(STATED TASK)
Write out all of the material below, line for line, with nothing changed.

[Records for locating words and elements]
____________

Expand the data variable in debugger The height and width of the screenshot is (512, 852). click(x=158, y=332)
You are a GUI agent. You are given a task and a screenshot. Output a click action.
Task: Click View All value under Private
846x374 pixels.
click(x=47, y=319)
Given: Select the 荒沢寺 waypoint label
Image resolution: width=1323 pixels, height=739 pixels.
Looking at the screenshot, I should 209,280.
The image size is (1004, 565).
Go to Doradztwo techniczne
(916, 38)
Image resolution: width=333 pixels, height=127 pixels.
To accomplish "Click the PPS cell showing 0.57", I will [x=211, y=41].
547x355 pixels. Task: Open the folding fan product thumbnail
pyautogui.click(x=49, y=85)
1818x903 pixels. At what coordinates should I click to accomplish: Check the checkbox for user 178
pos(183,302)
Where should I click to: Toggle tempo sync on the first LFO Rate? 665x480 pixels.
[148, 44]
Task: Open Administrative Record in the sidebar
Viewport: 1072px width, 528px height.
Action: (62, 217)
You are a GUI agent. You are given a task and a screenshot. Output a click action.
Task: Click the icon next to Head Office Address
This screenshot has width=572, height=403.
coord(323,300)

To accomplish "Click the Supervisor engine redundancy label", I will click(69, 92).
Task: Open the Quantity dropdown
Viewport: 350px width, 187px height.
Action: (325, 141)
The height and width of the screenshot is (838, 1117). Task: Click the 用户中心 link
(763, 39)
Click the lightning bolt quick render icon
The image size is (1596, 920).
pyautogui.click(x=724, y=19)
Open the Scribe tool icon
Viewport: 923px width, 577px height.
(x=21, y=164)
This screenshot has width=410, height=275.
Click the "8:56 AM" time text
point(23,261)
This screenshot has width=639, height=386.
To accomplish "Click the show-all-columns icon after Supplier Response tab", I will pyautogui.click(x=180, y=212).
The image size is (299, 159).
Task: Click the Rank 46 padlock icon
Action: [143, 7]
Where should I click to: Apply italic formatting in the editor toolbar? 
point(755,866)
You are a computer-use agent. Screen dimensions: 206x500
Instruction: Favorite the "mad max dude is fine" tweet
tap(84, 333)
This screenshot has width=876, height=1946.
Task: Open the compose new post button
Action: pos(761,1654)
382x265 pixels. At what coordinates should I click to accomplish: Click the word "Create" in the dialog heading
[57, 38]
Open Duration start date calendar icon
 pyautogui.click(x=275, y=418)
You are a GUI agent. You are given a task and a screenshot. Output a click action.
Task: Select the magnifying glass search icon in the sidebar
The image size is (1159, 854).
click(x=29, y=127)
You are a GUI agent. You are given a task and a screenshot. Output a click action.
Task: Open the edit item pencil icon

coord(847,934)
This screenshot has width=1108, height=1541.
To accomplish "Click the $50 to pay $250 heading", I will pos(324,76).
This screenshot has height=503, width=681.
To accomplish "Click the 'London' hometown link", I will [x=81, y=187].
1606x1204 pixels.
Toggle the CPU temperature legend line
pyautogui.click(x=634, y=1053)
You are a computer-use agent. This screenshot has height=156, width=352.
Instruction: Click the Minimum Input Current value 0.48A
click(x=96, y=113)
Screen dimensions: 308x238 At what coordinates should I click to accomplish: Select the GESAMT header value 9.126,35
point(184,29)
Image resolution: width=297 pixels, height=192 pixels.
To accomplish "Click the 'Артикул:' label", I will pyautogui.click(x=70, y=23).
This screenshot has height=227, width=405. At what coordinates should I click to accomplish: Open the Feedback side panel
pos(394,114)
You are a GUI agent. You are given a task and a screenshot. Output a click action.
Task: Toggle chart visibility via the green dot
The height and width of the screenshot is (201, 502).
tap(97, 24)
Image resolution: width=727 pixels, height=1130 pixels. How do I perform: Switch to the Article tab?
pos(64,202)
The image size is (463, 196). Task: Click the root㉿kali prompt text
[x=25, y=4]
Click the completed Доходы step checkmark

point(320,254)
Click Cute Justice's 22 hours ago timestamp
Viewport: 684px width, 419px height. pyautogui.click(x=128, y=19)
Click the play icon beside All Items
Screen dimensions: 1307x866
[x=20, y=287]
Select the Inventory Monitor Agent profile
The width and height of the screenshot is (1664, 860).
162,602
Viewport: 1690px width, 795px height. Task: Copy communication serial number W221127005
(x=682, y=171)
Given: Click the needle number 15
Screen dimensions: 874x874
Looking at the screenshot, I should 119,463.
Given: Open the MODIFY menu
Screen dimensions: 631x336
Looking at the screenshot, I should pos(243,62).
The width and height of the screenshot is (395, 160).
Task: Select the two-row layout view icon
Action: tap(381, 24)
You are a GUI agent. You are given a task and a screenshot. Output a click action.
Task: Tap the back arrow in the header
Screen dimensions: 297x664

____________

(SOLUTION FOR THIS EXERCISE)
Expand the data variable in debugger The height and width of the screenshot is (512, 852). click(x=158, y=332)
You are a GUI agent. You are given a task and a screenshot. Output a click action.
Task: Click View All value under Private
846x374 pixels.
click(x=47, y=319)
Given: Select the 荒沢寺 waypoint label
Image resolution: width=1323 pixels, height=739 pixels.
Looking at the screenshot, I should 209,280.
The image size is (1004, 565).
Go to Doradztwo techniczne
(916, 38)
Image resolution: width=333 pixels, height=127 pixels.
To accomplish "Click the PPS cell showing 0.57", I will [x=211, y=41].
547x355 pixels. Task: Open the folding fan product thumbnail
pyautogui.click(x=49, y=85)
1818x903 pixels. At what coordinates should I click to accomplish: Check the checkbox for user 178
pos(183,302)
Where should I click to: Toggle tempo sync on the first LFO Rate? 665x480 pixels.
[148, 44]
Task: Open Administrative Record in the sidebar
Viewport: 1072px width, 528px height.
Action: (62, 217)
You are a GUI agent. You are given a task and a screenshot. Output a click action.
Task: Click the icon next to Head Office Address
This screenshot has width=572, height=403.
coord(323,300)

To accomplish "Click the Supervisor engine redundancy label", I will click(69, 92).
Task: Open the Quantity dropdown
Viewport: 350px width, 187px height.
Action: (325, 141)
The height and width of the screenshot is (838, 1117). Task: Click the 用户中心 link
(763, 39)
Click the lightning bolt quick render icon
The image size is (1596, 920).
pyautogui.click(x=724, y=19)
Open the Scribe tool icon
Viewport: 923px width, 577px height.
(x=21, y=164)
This screenshot has width=410, height=275.
Click the "8:56 AM" time text
point(23,261)
This screenshot has width=639, height=386.
To accomplish "Click the show-all-columns icon after Supplier Response tab", I will pyautogui.click(x=180, y=212).
The image size is (299, 159).
Task: Click the Rank 46 padlock icon
Action: [143, 7]
Where should I click to: Apply italic formatting in the editor toolbar? 
point(755,866)
You are a computer-use agent. Screen dimensions: 206x500
Instruction: Favorite the "mad max dude is fine" tweet
tap(84, 333)
This screenshot has width=876, height=1946.
Task: Open the compose new post button
Action: pos(761,1654)
382x265 pixels. At what coordinates should I click to accomplish: Click the word "Create" in the dialog heading
[57, 38]
Open Duration start date calendar icon
 pyautogui.click(x=275, y=418)
You are a GUI agent. You are given a task and a screenshot. Output a click action.
Task: Select the magnifying glass search icon in the sidebar
The image size is (1159, 854).
click(x=29, y=127)
You are a GUI agent. You are given a task and a screenshot. Output a click action.
Task: Open the edit item pencil icon

coord(847,934)
This screenshot has width=1108, height=1541.
To accomplish "Click the $50 to pay $250 heading", I will pos(324,76).
This screenshot has height=503, width=681.
To accomplish "Click the 'London' hometown link", I will [x=81, y=187].
1606x1204 pixels.
Toggle the CPU temperature legend line
pyautogui.click(x=634, y=1053)
You are a computer-use agent. This screenshot has height=156, width=352.
Instruction: Click the Minimum Input Current value 0.48A
click(x=96, y=113)
Screen dimensions: 308x238 At what coordinates should I click to accomplish: Select the GESAMT header value 9.126,35
point(184,29)
Image resolution: width=297 pixels, height=192 pixels.
To accomplish "Click the 'Артикул:' label", I will pyautogui.click(x=70, y=23).
This screenshot has height=227, width=405. At what coordinates should I click to accomplish: Open the Feedback side panel
pos(394,114)
You are a GUI agent. You are given a task and a screenshot. Output a click action.
Task: Toggle chart visibility via the green dot
The height and width of the screenshot is (201, 502).
tap(97, 24)
Image resolution: width=727 pixels, height=1130 pixels. How do I perform: Switch to the Article tab?
pos(64,202)
The image size is (463, 196). Task: Click the root㉿kali prompt text
[x=25, y=4]
Click the completed Доходы step checkmark

point(320,254)
Click Cute Justice's 22 hours ago timestamp
Viewport: 684px width, 419px height. pyautogui.click(x=128, y=19)
Click the play icon beside All Items
Screen dimensions: 1307x866
[x=20, y=287]
Select the Inventory Monitor Agent profile
The width and height of the screenshot is (1664, 860).
162,602
Viewport: 1690px width, 795px height. Task: Copy communication serial number W221127005
(x=682, y=171)
Given: Click the needle number 15
Screen dimensions: 874x874
Looking at the screenshot, I should 119,463.
Given: Open the MODIFY menu
Screen dimensions: 631x336
Looking at the screenshot, I should pos(243,62).
The width and height of the screenshot is (395, 160).
Task: Select the two-row layout view icon
Action: tap(381, 24)
You are a GUI agent. You are given a task and a screenshot. Output a click action.
Task: Tap the back arrow in the header
Screen dimensions: 297x664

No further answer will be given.